US President Donald Trump’s proposed solution of moving 2.3 million Gazans (though he said 1.8 million) to Egypt, Jordan, and other countries is as radically unlikely as his open desire to conquer or annex Greenland.
It just isn’t going to happen. So, the real question from the Israeli perspective is: What good or harm will come from this idea?
Before we jump into that idea, we will briefly review why it will not happen.
It is not that Egypt and Jordan do not like the idea of taking in Gazan Palestinians en masse and that they are against this because of some amorphous commitment to a Palestinian state that may or may not exist for a long time.
It is because the Egyptian and Jordanian regimes view large masses of Palestinians in their country as the end of their regimes, possibly leading to the Muslim Brotherhood taking over.
Put differently, they are terrified of Hamas and its cousins, the Muslim Brotherhood, and that these groups will kill them and their constituencies.
These fears are not theoretical.
Yasir Arafat and the Palestinian Liberation Organization plotted to take over Jordan in the 1970s.
The Muslim Brotherhood, with assistance from Hamas, took over Egypt from 2012-2013 (the Brotherhood won one election but afterward acted in various theocratical and dictatorial ways.)
And while some Gazans might go, the vast majority won’t.
Some of it is Palestinian nationalism, some Hamas ideology, and some of it is a natural inclination by some people not to leave the land they were born, no matter how blown up it looks.
Trump’s standard leverage: sanctions and the threat of force – usually without any real intention of using force – will not bend Egypt, Jordan, or the majority of Gazans in areas where what is at stake for them in their minds is survival.
He might have a better chance of taking over Greenland, and given that the US isn’t really going to use military force there either – he must have realized he is seeking certain concessions rather than actually conquering glaciers in the artic or having the US take over a desert wasteland in the Middle East with no oil.
Back to whether the impact will be positive or negative – which leads to what the real concessions he wants are.
Prime Minister Benjamin Netanyahu’s real game is to get normalization with the Saudis without having to actually agree to a Palestinian state or without having to agree to such a state in anything other than the vaguest future terms – like he did when Trump suggested such a state in 2020.
Put differently, Netanyahu wants Trump to get the Saudis to drop the Palestinian Authority from the Gaza formula.
Trump surprisingly quiet on the topic of the Palestinian Authority
Interestingly enough, Trump did not say much of anything about the PA on Tuesday, positive or negative.
In some ways, this could be a win for Netanyahu. There is no way he would have visited Biden without getting a mouthful about the importance of the PA to any Gaza solution.
On the other hand, Trump did not nix the PA.
One could misinterpret from his comments about moving Gazans out of Gaza that he would never endorse the PA there.

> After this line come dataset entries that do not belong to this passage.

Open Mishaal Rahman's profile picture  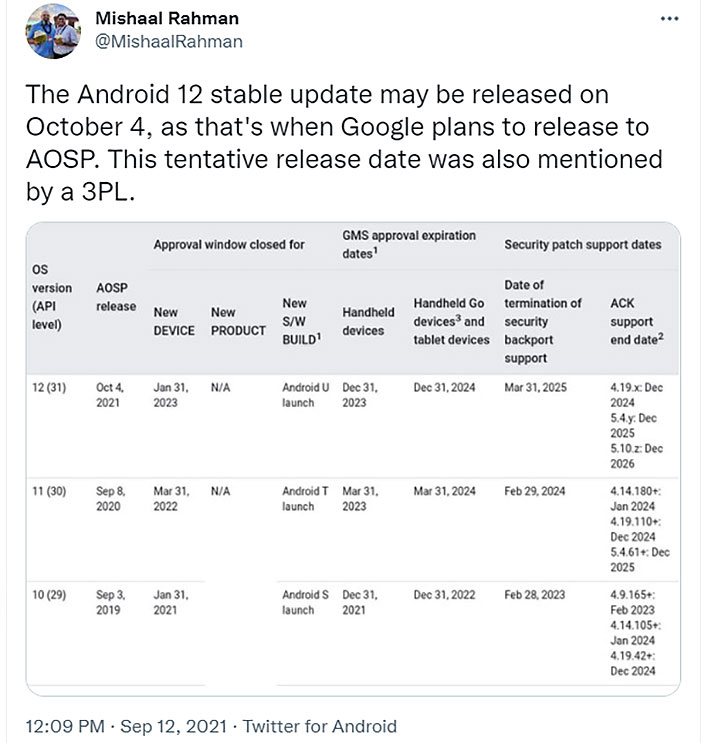pyautogui.click(x=53, y=31)
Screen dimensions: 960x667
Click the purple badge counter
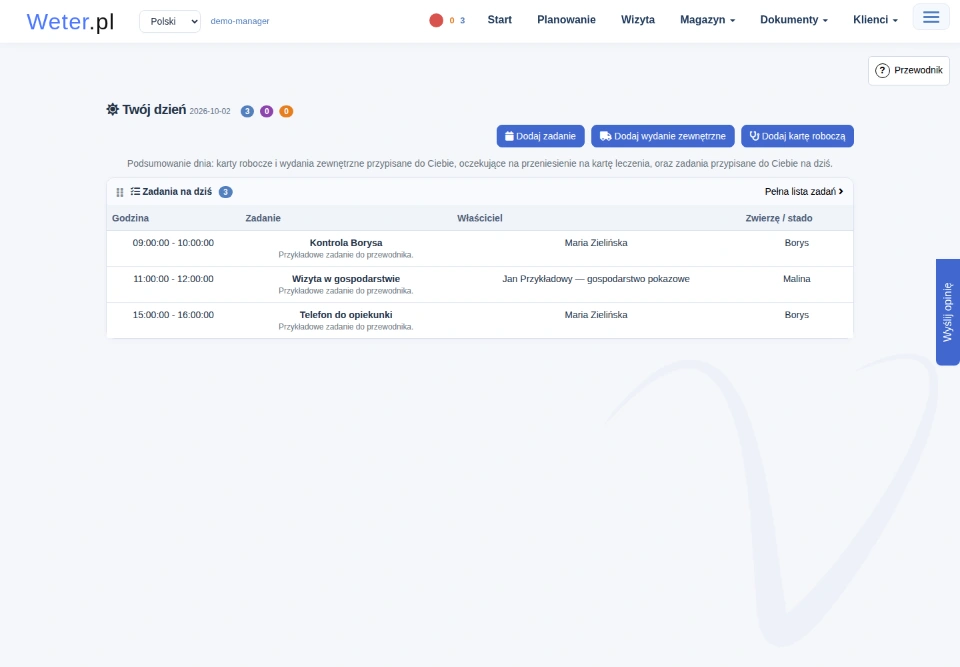[x=266, y=111]
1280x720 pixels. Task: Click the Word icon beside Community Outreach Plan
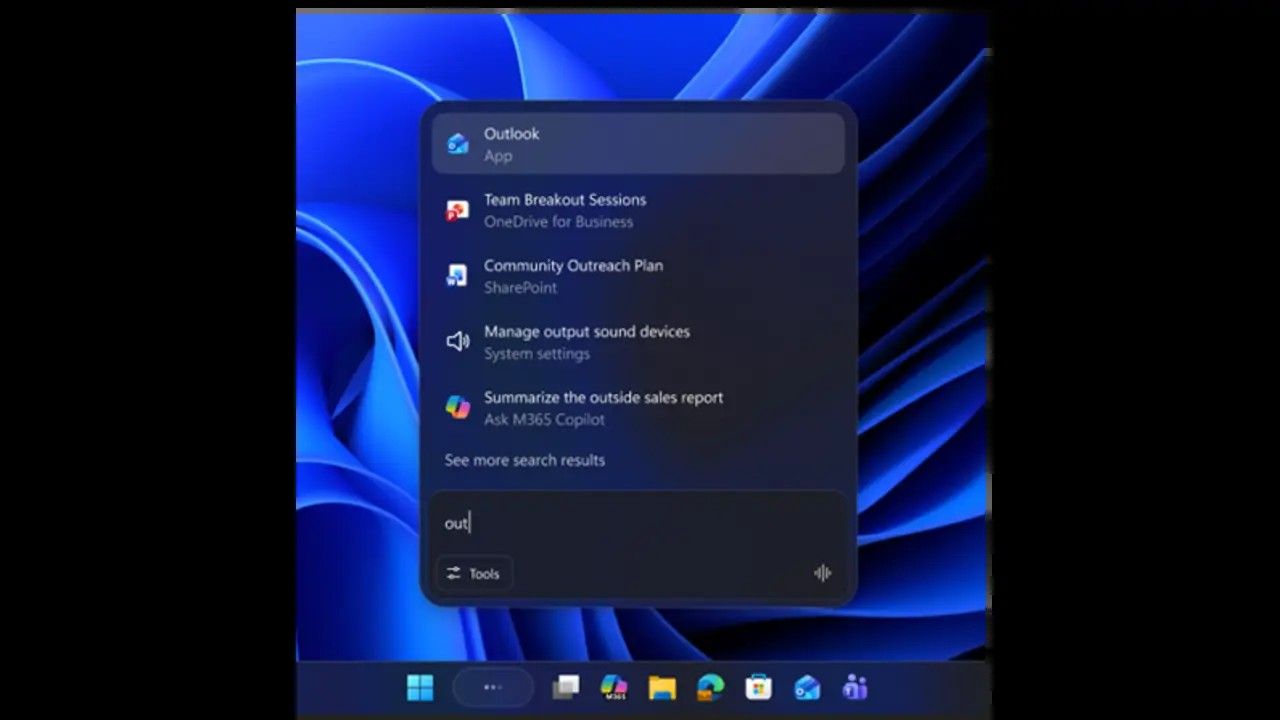point(458,276)
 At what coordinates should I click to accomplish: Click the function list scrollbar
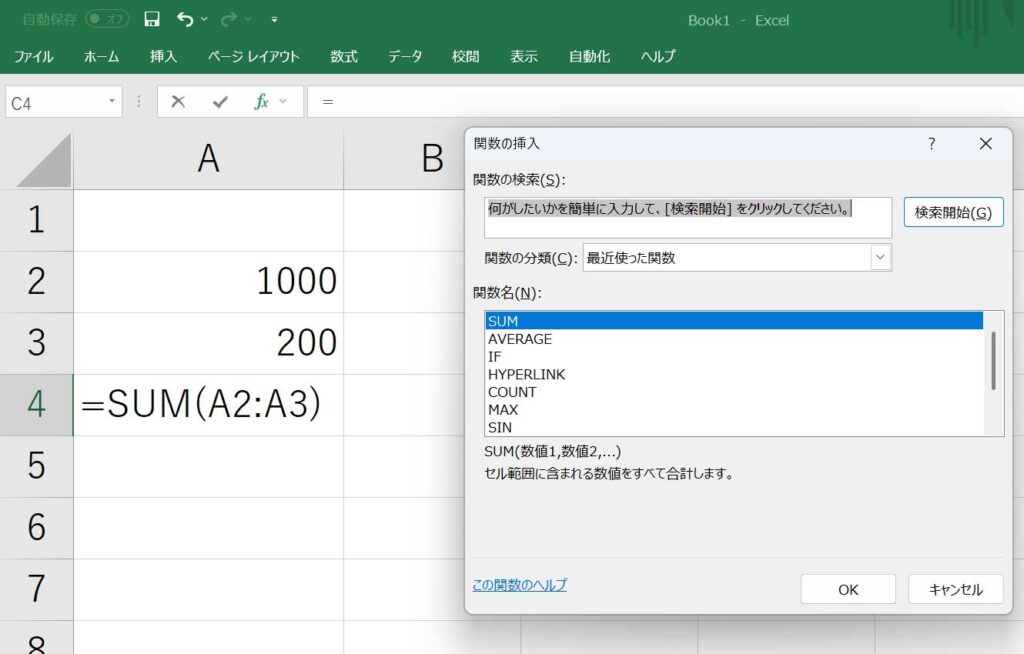[993, 361]
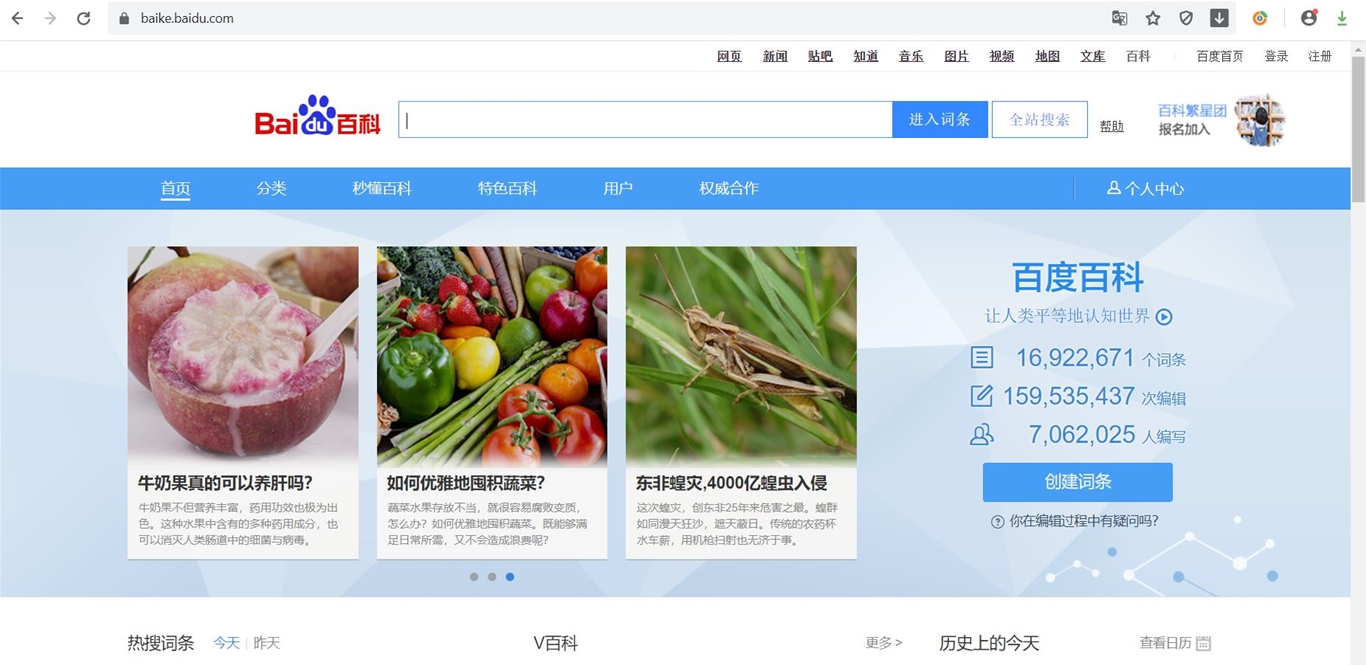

Also, Trump indeed said the Saudis would not demand a Palestinian state for normalization (though they have made it clear repeatedly that they do.)
But this is Trump’s moment to cozy up with Israel. At another moment, he will cozy up with the Saudis.
The truth is, he does not really care what brings stability to the Middle East – he just wants to get credit and a Nobel Peace Prize for doing it.
So if and when he becomes convinced that the Saudis mean business about the PA, Netanyahu may suddenly find himself facing the pressures of “hell” coming down on him.
If and when Trump sees that he will not be able to build a viable governing alternative to Gaza without Saudi, Egyptian, UAE, and Jordanian support – Jerusalem will start taking the heat.
In Netanyahu’s ideal world, simply Trump tossing out the wild scenario of Gazans leaving Gaza, along with taking over Greenland, Canada, and the Panama Canal, would be enough to get the Saudis to lower the price he needs to pay the PA for someone other than Hamas taking Gaza off Israel’s hands and for normalization with Riyadh.
Trump has gotten some sizable concessions from Mexico and Canada simply by threatening them with crazy seeming tariffs, and he and Netanyahu nabbed normalization with the UAE in 2020 partially due to threats of Israel annexing the West Bank.
But whether he can pull the same thing off with the most influential Sunni power in the Middle East is a far different question.